US stocks wobble after Fed keeps rates flat but end higher on the day
Market barely flinches as Fed says one more rate increase in 2017 on track
US stock indexes overcame an afternoon wobble to close mostly higher on Wednesday after the Federal Reserve said it would start reducing its huge bond portfolio next month and was still on track to raise interest rates later this year.
The central bank’s announcement drove bond yields higher, lifting shares in banks and other financial companies. Banks benefit from higher bond yields because it means they can charge higher interest rates on loans.
High-dividend stocks like utilities and household goods makers fell. Income-seeking investors find those stocks less appealing when bond yields move higher.
“The announcement was pretty much in line with what was expected,” said David Chalupnik, head of equities at Nuveen Asset Management. “So far, the market is taking it in stride, but I don’t know if it should. This will slowly impact growth.”
The S&P 500 index inched up 1.59 points, or 0.1 per cent, to 2,508.24. The Dow Jones Industrial Average rose 41.79 points, or 0.2 per cent, to 22,412.59. The modest gains nudged both indexes to record highs, extending a run of milestones that stretches back to last week.
The Nasdaq composite lost 5.28 points, or 0.1 per cent, to 6,456.04. The Russell 2000 index of smaller-company stocks added 5.02 points, or 0.4 per cent, to 1,445.42.
Markets elsewhere were mixed on Wednesday.
In Europe, Germany’s DAX rose 0.1 per cent, while the CAC 40 in France added 0.1 per cent. The FTSE 100 index of leading British shares was flat. In Asia, Japan’s Nikkei 225 added 0.1 per cent and South Korea’s Kospi slipped 0.2 per cent. Hong Kong’s Hang Seng Index added 0.4 per cent. Australia’s S&P/ASX 200 fell 0.1 per cent.

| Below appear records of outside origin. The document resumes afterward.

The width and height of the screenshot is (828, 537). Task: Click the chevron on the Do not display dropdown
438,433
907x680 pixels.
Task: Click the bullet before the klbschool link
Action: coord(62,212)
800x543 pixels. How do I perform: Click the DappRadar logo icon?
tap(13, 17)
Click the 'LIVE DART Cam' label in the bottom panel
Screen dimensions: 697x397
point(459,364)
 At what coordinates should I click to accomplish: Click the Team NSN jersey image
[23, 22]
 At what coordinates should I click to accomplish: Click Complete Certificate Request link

Trading on Wall Street had been mostly subdued this week ahead of the Fed’s announcement.
Fed policymakers decided to leave the central bank’s short-term benchmark interest rate between 1 per cent and 1.25 per cent, but also said they still expect to increase the rate one more time this year and three times in 2018, if persistently low inflation rebounds.
The Fed has modestly raised the rate four times since December 2015 after keeping it at a record low for seven years after the 2008 financial crisis.
In addition, the Fed said it will begin to gradually unwind its more than US$4 trillion balance sheet next month. The portfolio primarily consists of government and mortgage-backed bonds. The move will gradually increase long-term borrowing rates.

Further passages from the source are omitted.